(Saved data entries)
----
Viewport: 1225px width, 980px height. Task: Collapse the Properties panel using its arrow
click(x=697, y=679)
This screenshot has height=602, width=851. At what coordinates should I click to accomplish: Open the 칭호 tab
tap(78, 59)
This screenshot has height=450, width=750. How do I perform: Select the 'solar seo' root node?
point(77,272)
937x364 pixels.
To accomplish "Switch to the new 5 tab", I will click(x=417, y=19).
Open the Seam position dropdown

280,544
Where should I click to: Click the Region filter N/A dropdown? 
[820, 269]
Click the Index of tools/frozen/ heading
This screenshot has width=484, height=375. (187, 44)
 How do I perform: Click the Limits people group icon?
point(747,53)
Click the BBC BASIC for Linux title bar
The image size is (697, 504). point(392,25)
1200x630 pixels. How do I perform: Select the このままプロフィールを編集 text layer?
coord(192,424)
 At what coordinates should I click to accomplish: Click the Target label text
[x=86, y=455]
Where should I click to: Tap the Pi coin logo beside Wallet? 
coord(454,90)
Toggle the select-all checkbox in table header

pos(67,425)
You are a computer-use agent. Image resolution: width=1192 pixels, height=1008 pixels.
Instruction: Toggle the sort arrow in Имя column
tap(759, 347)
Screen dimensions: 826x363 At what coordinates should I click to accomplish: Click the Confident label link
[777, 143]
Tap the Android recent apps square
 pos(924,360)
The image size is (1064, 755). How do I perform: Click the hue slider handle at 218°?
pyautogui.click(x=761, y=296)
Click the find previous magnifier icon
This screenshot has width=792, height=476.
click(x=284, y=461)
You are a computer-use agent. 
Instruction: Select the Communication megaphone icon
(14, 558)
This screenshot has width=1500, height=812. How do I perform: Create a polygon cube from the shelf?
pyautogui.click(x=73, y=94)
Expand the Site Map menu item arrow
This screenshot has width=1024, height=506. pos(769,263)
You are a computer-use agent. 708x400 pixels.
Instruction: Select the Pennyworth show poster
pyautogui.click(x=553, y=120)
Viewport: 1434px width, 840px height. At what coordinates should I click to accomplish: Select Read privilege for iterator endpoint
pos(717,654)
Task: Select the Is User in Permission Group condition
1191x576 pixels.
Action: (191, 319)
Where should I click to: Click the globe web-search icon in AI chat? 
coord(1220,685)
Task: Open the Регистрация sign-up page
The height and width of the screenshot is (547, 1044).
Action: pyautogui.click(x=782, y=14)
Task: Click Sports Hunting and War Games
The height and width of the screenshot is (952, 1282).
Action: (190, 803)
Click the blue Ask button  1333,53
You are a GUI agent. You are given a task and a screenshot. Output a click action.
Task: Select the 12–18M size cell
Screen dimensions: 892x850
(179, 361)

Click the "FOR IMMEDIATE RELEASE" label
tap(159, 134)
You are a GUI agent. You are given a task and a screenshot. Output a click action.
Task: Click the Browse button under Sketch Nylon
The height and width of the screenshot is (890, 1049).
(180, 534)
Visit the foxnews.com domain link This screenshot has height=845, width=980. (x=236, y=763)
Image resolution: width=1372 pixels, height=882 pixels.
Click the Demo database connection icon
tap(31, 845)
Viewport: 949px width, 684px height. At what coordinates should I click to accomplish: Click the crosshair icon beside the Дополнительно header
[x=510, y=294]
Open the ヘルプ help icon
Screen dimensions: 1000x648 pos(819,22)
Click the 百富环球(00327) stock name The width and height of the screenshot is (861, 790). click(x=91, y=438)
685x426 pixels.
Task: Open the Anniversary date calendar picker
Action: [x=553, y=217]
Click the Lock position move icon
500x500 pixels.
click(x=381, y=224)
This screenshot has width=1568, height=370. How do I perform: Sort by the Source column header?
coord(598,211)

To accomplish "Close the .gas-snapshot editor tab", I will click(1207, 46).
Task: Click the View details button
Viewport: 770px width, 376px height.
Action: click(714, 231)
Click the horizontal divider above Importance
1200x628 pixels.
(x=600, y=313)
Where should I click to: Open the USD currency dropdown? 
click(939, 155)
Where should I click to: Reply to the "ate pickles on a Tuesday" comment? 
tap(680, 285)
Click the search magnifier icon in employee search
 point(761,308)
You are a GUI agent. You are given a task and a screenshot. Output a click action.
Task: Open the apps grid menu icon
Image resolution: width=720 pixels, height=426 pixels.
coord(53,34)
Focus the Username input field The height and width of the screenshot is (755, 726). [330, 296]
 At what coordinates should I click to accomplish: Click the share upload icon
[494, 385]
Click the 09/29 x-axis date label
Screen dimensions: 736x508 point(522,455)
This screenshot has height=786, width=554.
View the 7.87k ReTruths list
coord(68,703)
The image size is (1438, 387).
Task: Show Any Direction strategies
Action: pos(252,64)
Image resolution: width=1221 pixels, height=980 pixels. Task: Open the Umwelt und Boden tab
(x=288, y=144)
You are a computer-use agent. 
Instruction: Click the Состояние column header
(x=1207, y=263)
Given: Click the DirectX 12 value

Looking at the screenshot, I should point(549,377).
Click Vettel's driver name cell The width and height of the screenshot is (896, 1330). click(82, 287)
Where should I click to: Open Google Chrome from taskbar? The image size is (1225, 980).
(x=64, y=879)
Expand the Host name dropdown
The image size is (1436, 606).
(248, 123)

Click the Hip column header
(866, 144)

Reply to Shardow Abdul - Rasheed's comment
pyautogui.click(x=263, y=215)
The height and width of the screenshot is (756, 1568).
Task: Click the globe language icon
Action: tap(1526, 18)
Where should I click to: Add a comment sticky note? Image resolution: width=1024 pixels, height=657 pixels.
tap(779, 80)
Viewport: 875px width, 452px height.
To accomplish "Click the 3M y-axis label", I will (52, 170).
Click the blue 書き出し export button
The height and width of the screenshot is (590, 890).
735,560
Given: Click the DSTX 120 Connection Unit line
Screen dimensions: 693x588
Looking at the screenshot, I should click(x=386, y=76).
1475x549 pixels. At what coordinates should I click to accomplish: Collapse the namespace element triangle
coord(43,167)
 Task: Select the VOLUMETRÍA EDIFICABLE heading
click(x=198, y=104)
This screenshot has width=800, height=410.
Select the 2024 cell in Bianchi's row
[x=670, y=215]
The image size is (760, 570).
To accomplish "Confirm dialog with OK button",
----
**TASK DESCRIPTION**
The answer should be an exact reproduction of all the entries.

**RESULT**
Viewport: 1225px width, 980px height. Task: Collapse the Properties panel using its arrow
click(x=697, y=679)
This screenshot has height=602, width=851. At what coordinates should I click to accomplish: Open the 칭호 tab
tap(78, 59)
This screenshot has height=450, width=750. How do I perform: Select the 'solar seo' root node?
point(77,272)
937x364 pixels.
To accomplish "Switch to the new 5 tab", I will click(x=417, y=19).
Open the Seam position dropdown

280,544
Where should I click to: Click the Region filter N/A dropdown? 
[820, 269]
Click the Index of tools/frozen/ heading
This screenshot has width=484, height=375. (187, 44)
 How do I perform: Click the Limits people group icon?
point(747,53)
Click the BBC BASIC for Linux title bar
The image size is (697, 504). point(392,25)
1200x630 pixels. How do I perform: Select the このままプロフィールを編集 text layer?
coord(192,424)
 At what coordinates should I click to accomplish: Click the Target label text
[x=86, y=455]
Where should I click to: Tap the Pi coin logo beside Wallet? 
coord(454,90)
Toggle the select-all checkbox in table header

pos(67,425)
You are a computer-use agent. Image resolution: width=1192 pixels, height=1008 pixels.
Instruction: Toggle the sort arrow in Имя column
tap(759, 347)
Screen dimensions: 826x363 At what coordinates should I click to accomplish: Click the Confident label link
[777, 143]
Tap the Android recent apps square
 pos(924,360)
The image size is (1064, 755). How do I perform: Click the hue slider handle at 218°?
pyautogui.click(x=761, y=296)
Click the find previous magnifier icon
This screenshot has width=792, height=476.
click(x=284, y=461)
You are a computer-use agent. 
Instruction: Select the Communication megaphone icon
(14, 558)
This screenshot has width=1500, height=812. How do I perform: Create a polygon cube from the shelf?
pyautogui.click(x=73, y=94)
Expand the Site Map menu item arrow
This screenshot has width=1024, height=506. pos(769,263)
You are a computer-use agent. 708x400 pixels.
Instruction: Select the Pennyworth show poster
pyautogui.click(x=553, y=120)
Viewport: 1434px width, 840px height. At what coordinates should I click to accomplish: Select Read privilege for iterator endpoint
pos(717,654)
Task: Select the Is User in Permission Group condition
1191x576 pixels.
Action: (191, 319)
Where should I click to: Click the globe web-search icon in AI chat? 
coord(1220,685)
Task: Open the Регистрация sign-up page
The height and width of the screenshot is (547, 1044).
Action: pyautogui.click(x=782, y=14)
Task: Click Sports Hunting and War Games
The height and width of the screenshot is (952, 1282).
Action: (190, 803)
Click the blue Ask button  1333,53
You are a GUI agent. You are given a task and a screenshot. Output a click action.
Task: Select the 12–18M size cell
Screen dimensions: 892x850
(179, 361)

Click the "FOR IMMEDIATE RELEASE" label
tap(159, 134)
You are a GUI agent. You are given a task and a screenshot. Output a click action.
Task: Click the Browse button under Sketch Nylon
The height and width of the screenshot is (890, 1049).
(180, 534)
Visit the foxnews.com domain link This screenshot has height=845, width=980. (x=236, y=763)
Image resolution: width=1372 pixels, height=882 pixels.
Click the Demo database connection icon
tap(31, 845)
Viewport: 949px width, 684px height. At what coordinates should I click to accomplish: Click the crosshair icon beside the Дополнительно header
[x=510, y=294]
Open the ヘルプ help icon
Screen dimensions: 1000x648 pos(819,22)
Click the 百富环球(00327) stock name The width and height of the screenshot is (861, 790). click(x=91, y=438)
685x426 pixels.
Task: Open the Anniversary date calendar picker
Action: [x=553, y=217]
Click the Lock position move icon
500x500 pixels.
click(x=381, y=224)
This screenshot has width=1568, height=370. How do I perform: Sort by the Source column header?
coord(598,211)

To accomplish "Close the .gas-snapshot editor tab", I will click(1207, 46).
Task: Click the View details button
Viewport: 770px width, 376px height.
Action: click(714, 231)
Click the horizontal divider above Importance
1200x628 pixels.
(x=600, y=313)
Where should I click to: Open the USD currency dropdown? 
click(939, 155)
Where should I click to: Reply to the "ate pickles on a Tuesday" comment? 
tap(680, 285)
Click the search magnifier icon in employee search
 point(761,308)
You are a GUI agent. You are given a task and a screenshot. Output a click action.
Task: Open the apps grid menu icon
Image resolution: width=720 pixels, height=426 pixels.
coord(53,34)
Focus the Username input field The height and width of the screenshot is (755, 726). [330, 296]
 At what coordinates should I click to accomplish: Click the share upload icon
[494, 385]
Click the 09/29 x-axis date label
Screen dimensions: 736x508 point(522,455)
This screenshot has height=786, width=554.
View the 7.87k ReTruths list
coord(68,703)
The image size is (1438, 387).
Task: Show Any Direction strategies
Action: pos(252,64)
Image resolution: width=1221 pixels, height=980 pixels. Task: Open the Umwelt und Boden tab
(x=288, y=144)
You are a computer-use agent. 
Instruction: Click the Состояние column header
(x=1207, y=263)
Given: Click the DirectX 12 value

Looking at the screenshot, I should point(549,377).
Click Vettel's driver name cell The width and height of the screenshot is (896, 1330). click(82, 287)
Where should I click to: Open Google Chrome from taskbar? The image size is (1225, 980).
(x=64, y=879)
Expand the Host name dropdown
The image size is (1436, 606).
(248, 123)

Click the Hip column header
(866, 144)

Reply to Shardow Abdul - Rasheed's comment
pyautogui.click(x=263, y=215)
The height and width of the screenshot is (756, 1568).
Task: Click the globe language icon
Action: tap(1526, 18)
Where should I click to: Add a comment sticky note? Image resolution: width=1024 pixels, height=657 pixels.
tap(779, 80)
Viewport: 875px width, 452px height.
To accomplish "Click the 3M y-axis label", I will (52, 170).
Click the blue 書き出し export button
The height and width of the screenshot is (590, 890).
735,560
Given: Click the DSTX 120 Connection Unit line
Screen dimensions: 693x588
Looking at the screenshot, I should click(x=386, y=76).
1475x549 pixels. At what coordinates should I click to accomplish: Collapse the namespace element triangle
coord(43,167)
 Task: Select the VOLUMETRÍA EDIFICABLE heading
click(x=198, y=104)
This screenshot has width=800, height=410.
Select the 2024 cell in Bianchi's row
[x=670, y=215]
The image size is (760, 570).
To accomplish "Confirm dialog with OK button",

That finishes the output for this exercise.